And yet, even qualified talent isn’t enough to smooth out the rough edges of this story. McKenna Grace and Mason Thames admittedly put their respective experience with precocious characters to good use, but Allison Williams and Dave Franco (somehow finding a grosser relationship story to be in this year than Together) visibly strain against the heavy-handed arrested development stitched into every ‘facet’ of their roles and subsequent relationship.

On a certain level, Regretting You seems aware of its own disposable existence, right down to showing the characters watching Real Housewives to try and highlight its own potential as ironic entertainment.

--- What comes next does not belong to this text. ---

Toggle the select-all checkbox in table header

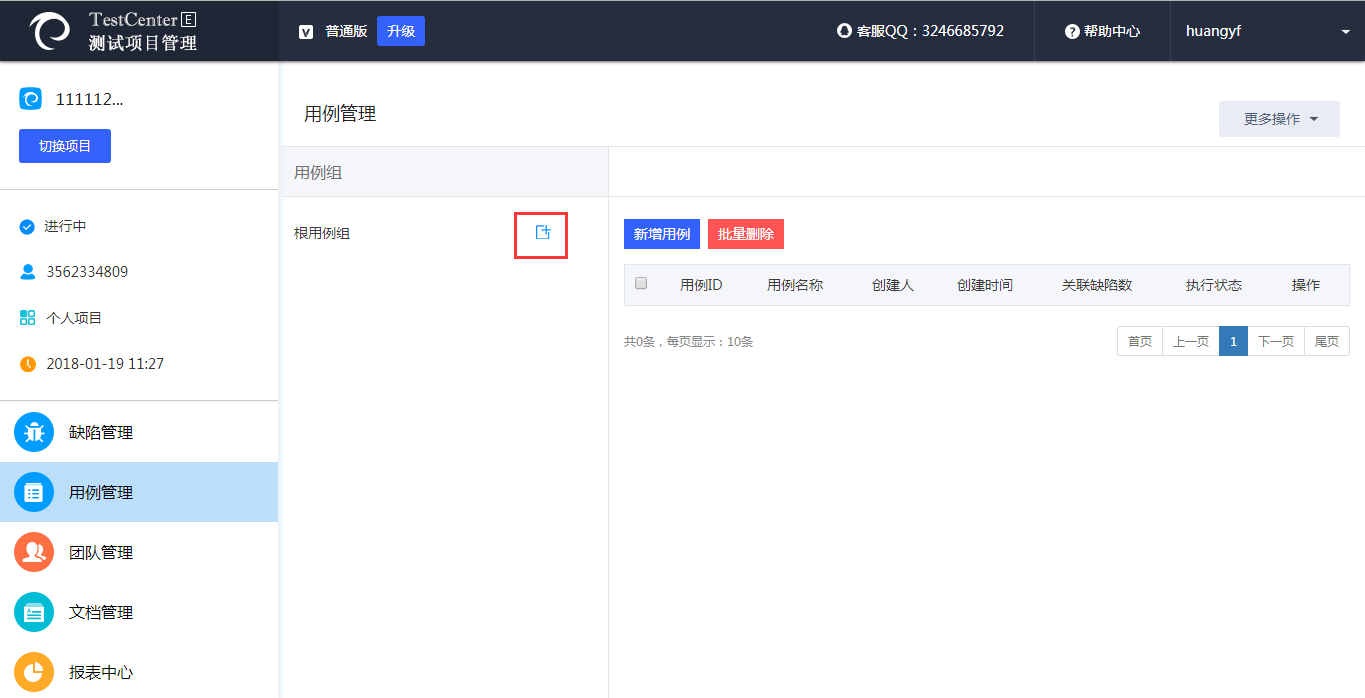coord(641,284)
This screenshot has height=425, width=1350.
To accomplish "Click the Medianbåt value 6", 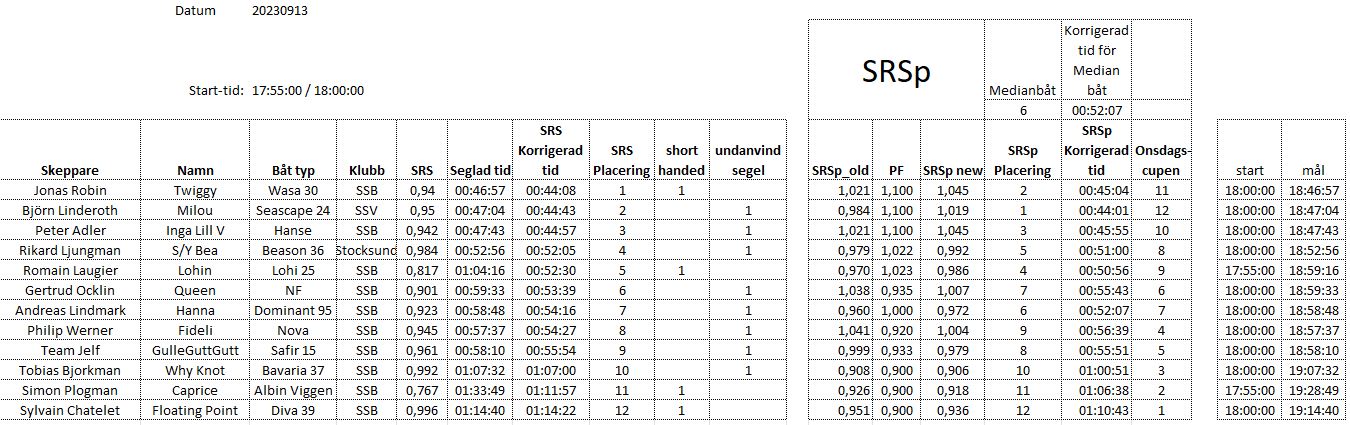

Which is still valid; as bad as some of the fifth wave can get, (most of) the After series and even fellow fanfic-y productions like The Invitation still offer cultish ironic fun. Enjoyment is still enjoyment at the end of the day.

But this film tries to have it both ways. It has an okayish sense of humour (primarily through Sam Morelos’ Lexie with her Shadowramma-esque commentary in her scenes), but not only are the majority of actual jokes so corny as to resemble stubborn kernels stuck in one’s teeth, the drama is rendered entirely superfluous by the resulting lack of tonal control. It runs into the same problem as fellow late fifth wavers like Beautiful Disaster (or ‘What if Fight Club was a teenage rom-com?’), where it openly acknowledges the sub-genre’s appeal in-universe, while still maintaining that same characteristic willingness to hand-wave characters who are pretty damn unlikeable (even Thames’ Miller, the most likeable of the central four, succumbs to Hardin Scott Syndrome by the end). Self-awareness only works to a point, as non-fans of Deadpool will attest.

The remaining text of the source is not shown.